Until 2019, Telecom Cook Islands was the sole provider for internet, mobile and fixed telephone communications for the country. Internet was provided via satellite which was costly to the government with an unreliable connection especially to the outer islands. The passing of the Competition and Regulatory Authority Act 2019 (CRA) and the Telecommunications Act 2019 provided the opportunity for new competitors to join the market. It also provides for subsidising the provision of telecommunications to areas or customer groups which cannot reasonably be served on a commercial basis.

The passing of the CRA and Telecommunications acts paved the way for the Cook Islands Government to establish the state owned enterprise, Avaroa Cable Limited. This was made possible through the funding from New Zealand Aid Programme and the Asian Development Bank.

=== Digital transformation initiatives ===
In July 2020 the Cook Islands were connected to the Manatua One Polynesia Fibre Cable, which links the Cook Islands, Niue, Samoa and Tahiti. The cable has landing points at Rarotonga and Aitutaki. Then in September 2020 Avaroa Cable Limited and Vodafone Cook Islands signed a partnership for use of the Manatua One Polynesia Fibre Cable, making Avaroa Cable Limited the first company to be awarded a telecommunications licence under the new Cook Islands Competition and Regulatory Authority Act 2019.

In December 2021, the contract was awarded to Wellington-based IT company Aiscorp for the upgrade of the Cook Islands government network infrastructure. This project is ongoing and has lasting impact, benefits for the government, and the people of the Cook Island as they work towards the centralised system being available to all of government. Individual Government agencies and state-owned enterprises are continuing with development and implementation of digital plans.

With facilitation support from the Asian Development Bank the latest version of the Cook Islands National ICT policy was launched.

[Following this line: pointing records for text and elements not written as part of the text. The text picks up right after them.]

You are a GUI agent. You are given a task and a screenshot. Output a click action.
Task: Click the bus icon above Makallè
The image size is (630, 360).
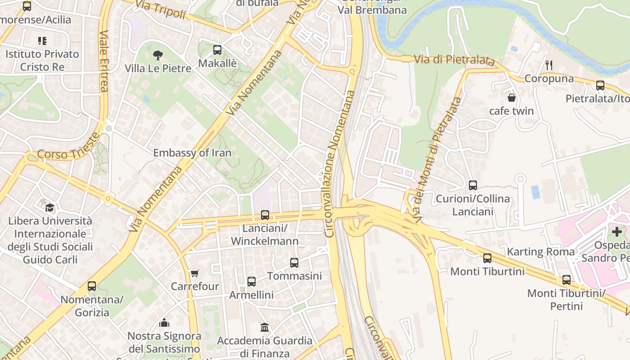pos(217,50)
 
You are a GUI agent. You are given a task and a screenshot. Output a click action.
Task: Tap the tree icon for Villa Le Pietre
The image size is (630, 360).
pos(158,55)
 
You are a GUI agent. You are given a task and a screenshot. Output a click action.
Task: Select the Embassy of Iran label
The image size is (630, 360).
pos(192,153)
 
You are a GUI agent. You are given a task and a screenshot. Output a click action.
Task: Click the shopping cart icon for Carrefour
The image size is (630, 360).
pos(194,273)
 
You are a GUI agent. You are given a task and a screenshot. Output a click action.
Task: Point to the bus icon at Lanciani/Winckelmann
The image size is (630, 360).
pos(265,215)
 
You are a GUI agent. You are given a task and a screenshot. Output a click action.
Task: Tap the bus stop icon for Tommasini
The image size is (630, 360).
pos(294,263)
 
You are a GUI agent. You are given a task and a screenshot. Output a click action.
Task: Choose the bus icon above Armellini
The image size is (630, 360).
pos(252,282)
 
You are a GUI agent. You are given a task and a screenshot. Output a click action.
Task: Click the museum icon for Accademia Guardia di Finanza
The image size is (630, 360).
pos(265,327)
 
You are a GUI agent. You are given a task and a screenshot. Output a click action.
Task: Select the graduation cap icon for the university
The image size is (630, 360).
pos(50,207)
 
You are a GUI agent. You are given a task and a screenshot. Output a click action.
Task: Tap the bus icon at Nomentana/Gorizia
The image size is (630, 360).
pos(92,286)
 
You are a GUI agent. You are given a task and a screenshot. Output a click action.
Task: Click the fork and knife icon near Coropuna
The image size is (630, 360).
pos(549,65)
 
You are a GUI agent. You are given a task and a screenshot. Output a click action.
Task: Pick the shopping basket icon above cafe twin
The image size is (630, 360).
pos(512,98)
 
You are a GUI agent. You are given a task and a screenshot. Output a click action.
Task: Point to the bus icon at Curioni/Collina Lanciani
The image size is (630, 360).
pos(473,185)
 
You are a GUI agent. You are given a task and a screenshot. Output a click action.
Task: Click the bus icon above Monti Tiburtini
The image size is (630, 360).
pos(487,258)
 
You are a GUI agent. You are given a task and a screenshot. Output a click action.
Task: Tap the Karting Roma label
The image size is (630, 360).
pos(541,252)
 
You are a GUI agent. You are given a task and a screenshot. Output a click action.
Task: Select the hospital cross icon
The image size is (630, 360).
pos(617,232)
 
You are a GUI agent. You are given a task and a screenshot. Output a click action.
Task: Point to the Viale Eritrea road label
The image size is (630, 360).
pos(104,61)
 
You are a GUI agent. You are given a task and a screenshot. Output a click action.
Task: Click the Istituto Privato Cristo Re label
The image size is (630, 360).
pos(42,60)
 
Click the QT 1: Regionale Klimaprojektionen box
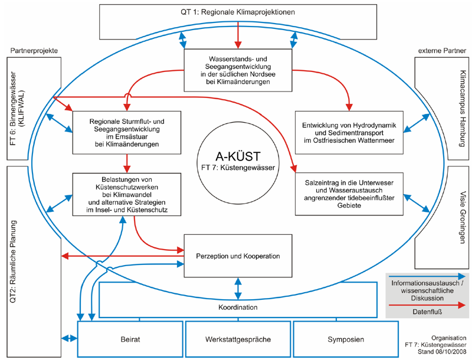pyautogui.click(x=238, y=12)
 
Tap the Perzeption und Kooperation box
pyautogui.click(x=238, y=256)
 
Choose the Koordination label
pyautogui.click(x=238, y=307)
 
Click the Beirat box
pyautogui.click(x=130, y=339)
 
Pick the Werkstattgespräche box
pyautogui.click(x=238, y=339)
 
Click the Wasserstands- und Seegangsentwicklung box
pyautogui.click(x=238, y=70)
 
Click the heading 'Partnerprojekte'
pyautogui.click(x=34, y=51)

From 24 June 2024, in a partnership with LexisNexis a global leader in legal publishing, the Cook Islands government have launched a new website, Laws Of The Cook Islands - Te Au Ture O Te Kuki Airani, with features including a comprehensive legal database, user-friendly interface and regular updates, with the aim of increasing transparency. More information is available in the Cook Islands Legislation.

After years of research, analysis, development and financial support from international bodies such as the United Nations, New Zealand Agency for International Development (NZAID) and Asian Development Bank as contributors, the Cook Islands celebrated a key milestone in its digital transformation journey in February 2024 with the launch of its first ever National Digital Strategy 2024 to 2030. The vision for the Cook Islands is "A digitally empowered and inclusive Cook Islands, where technology enhances all lives, fosters innovation, drives economic growth and prosperity, improves social services, and protects our unique culture and environment – while building a shared identity for our island home."

With the successive rollout of the above initiatives the Cook Islands needed to ensure that set clear foundations for tackling online harm and cybercrime, securing the information and data held by its government and respective agencies, ensuring the safety of its people and protection of its critical national infrastructure. This consideration has resulted in the development of its first cyber security policy.

On 6 January 2025, the Ministry of Foreign Affairs and Immigration announced that the new online visa and permit application was now live. Developed in conjunction with the United Nations Conference on Trade and Development (UNCTAD) this platform allows the thousands that visit each year a more efficient and effective service.